Stored data

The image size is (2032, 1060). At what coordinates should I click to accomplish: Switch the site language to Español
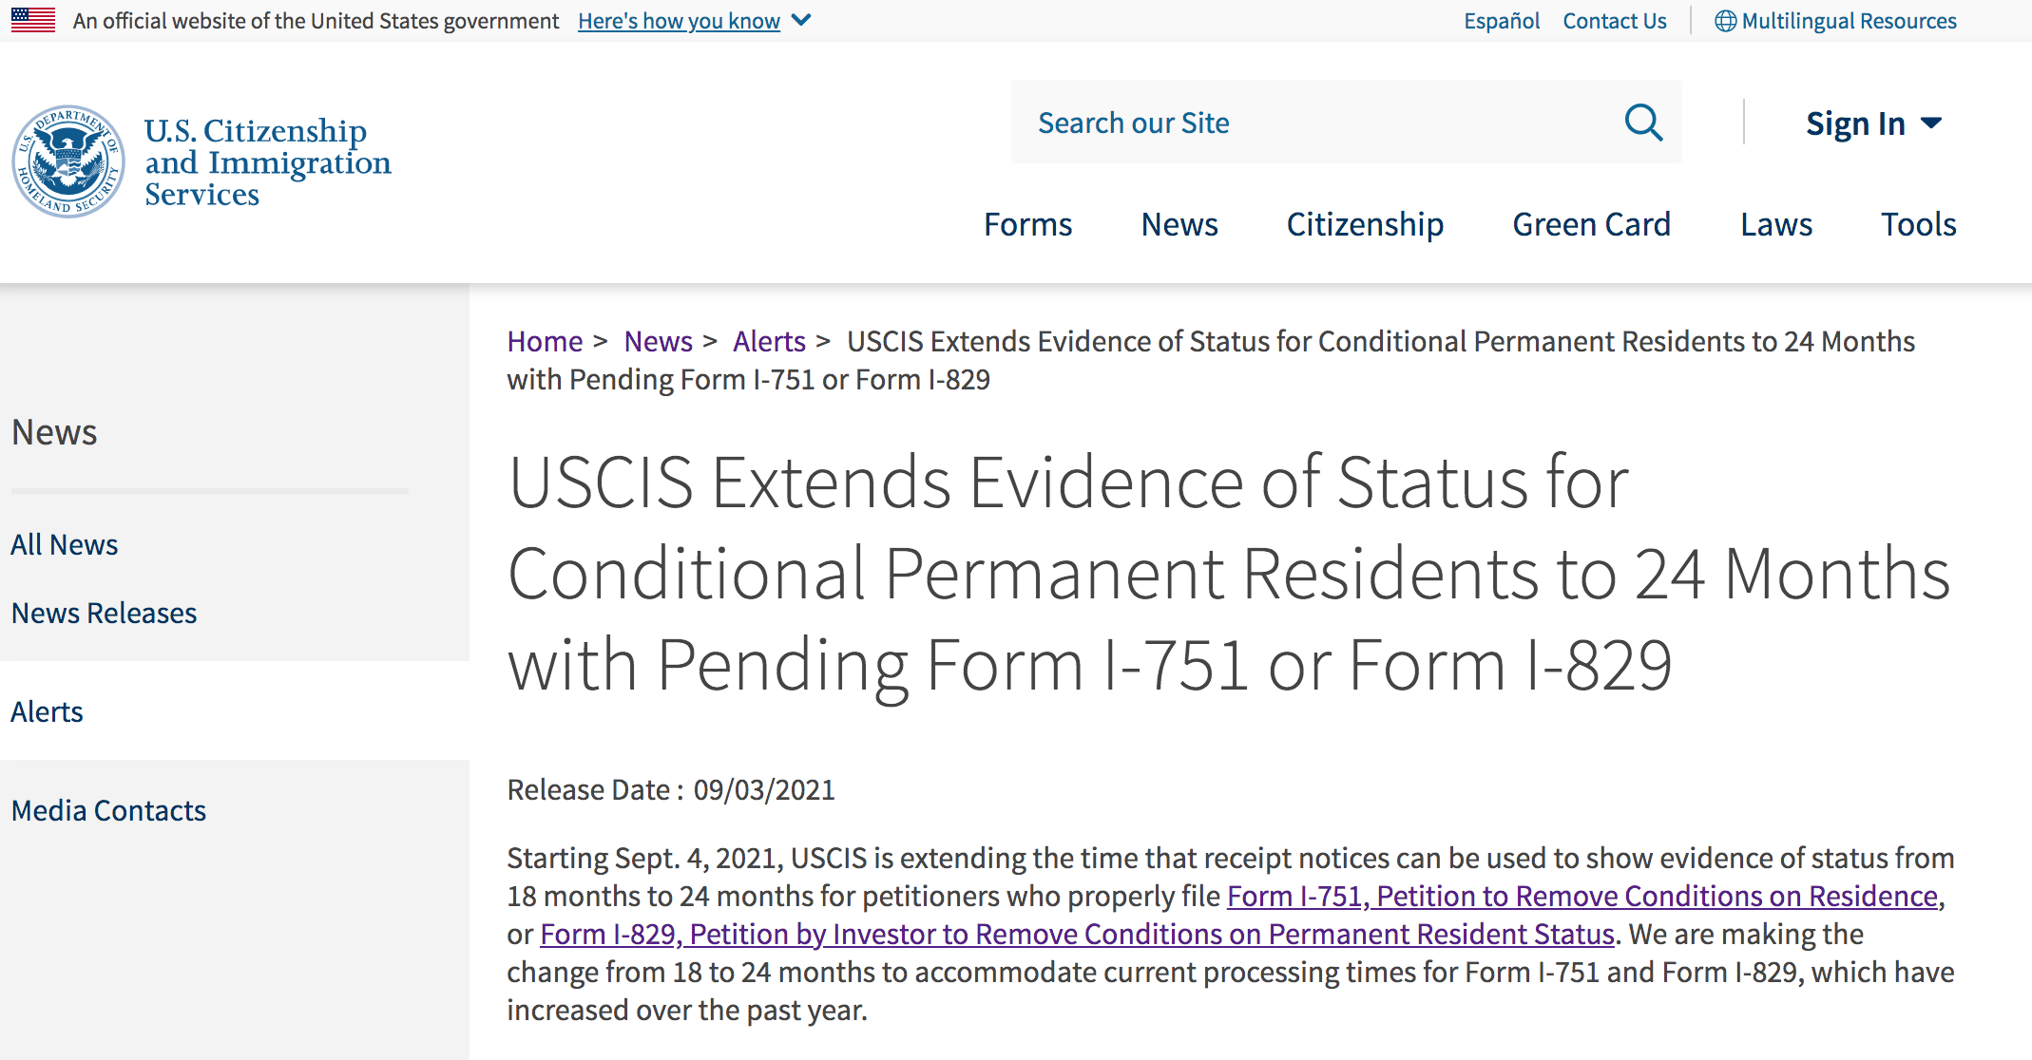tap(1502, 21)
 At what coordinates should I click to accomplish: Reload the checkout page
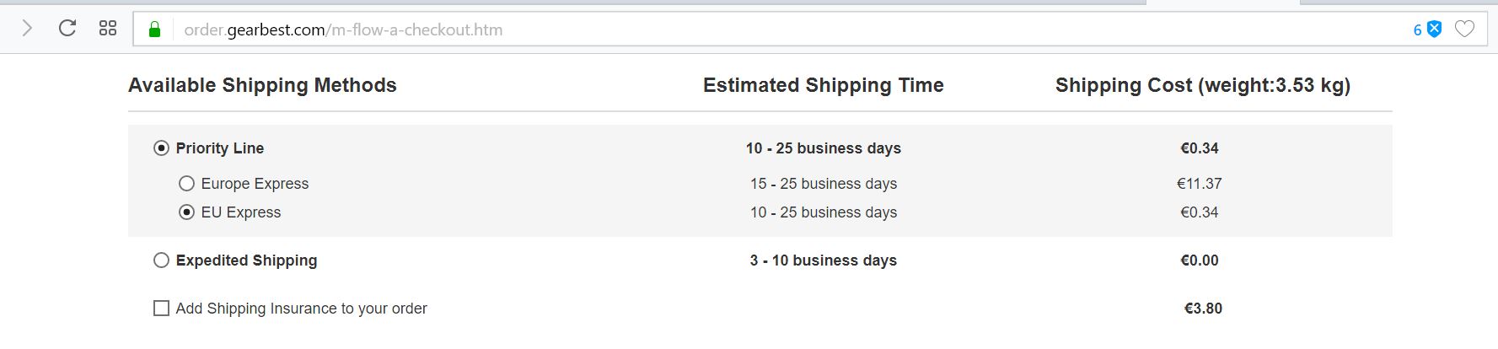pos(67,29)
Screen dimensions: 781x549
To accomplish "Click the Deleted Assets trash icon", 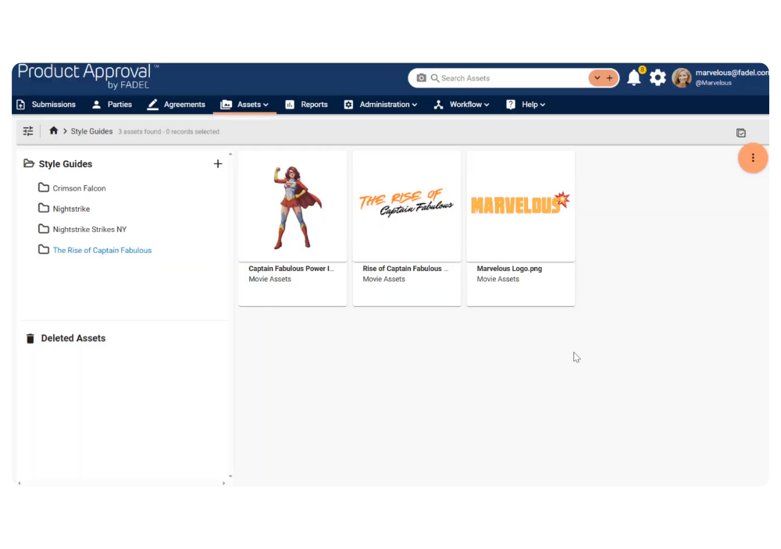I will coord(30,338).
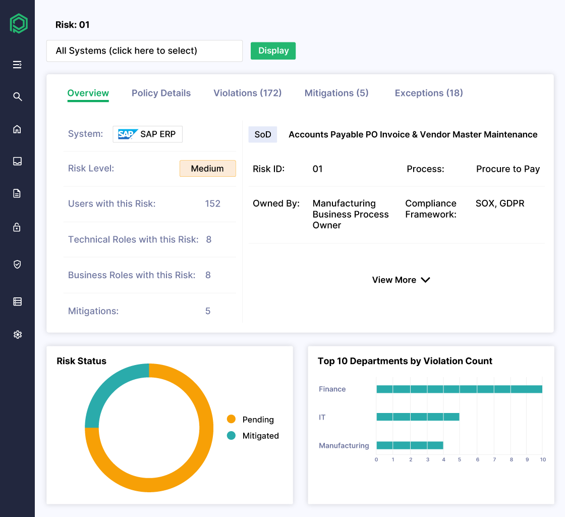Open the search sidebar icon
The height and width of the screenshot is (517, 565).
(17, 96)
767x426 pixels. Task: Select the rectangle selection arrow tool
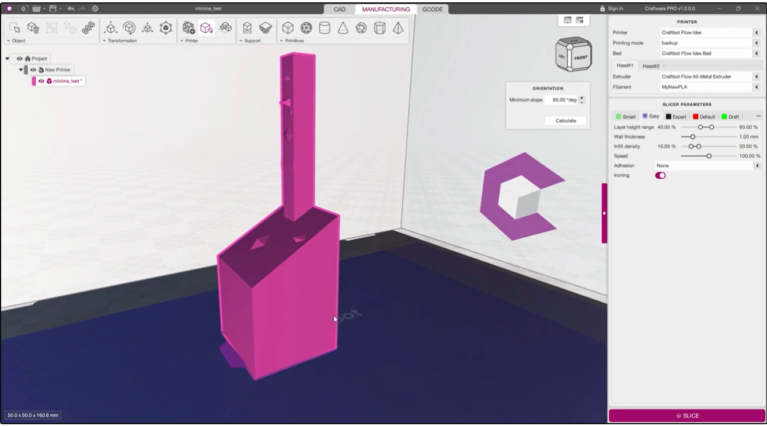coord(16,28)
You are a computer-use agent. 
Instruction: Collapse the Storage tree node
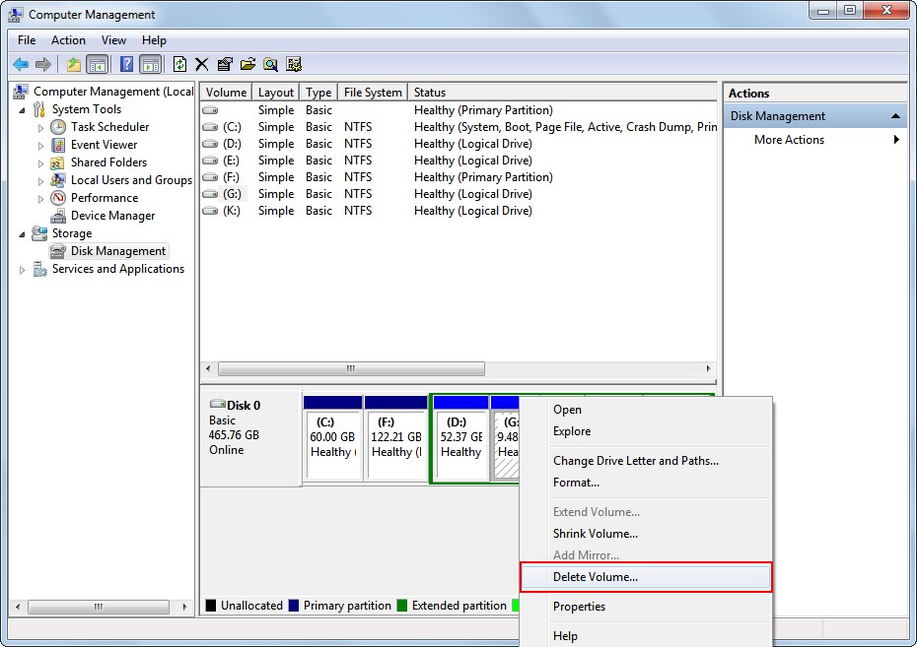click(23, 234)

About this task
Reproduce the lines above, exactly and exclusively, from the line containing "767x426 pixels. Task: Select" down to the last line, both included; pictures are not part of the copy.

Solution for this problem
767x426 pixels. Task: Select the rectangle selection arrow tool
coord(16,28)
You are a computer-use agent. 
Instruction: Collapse the Storage tree node
click(23, 234)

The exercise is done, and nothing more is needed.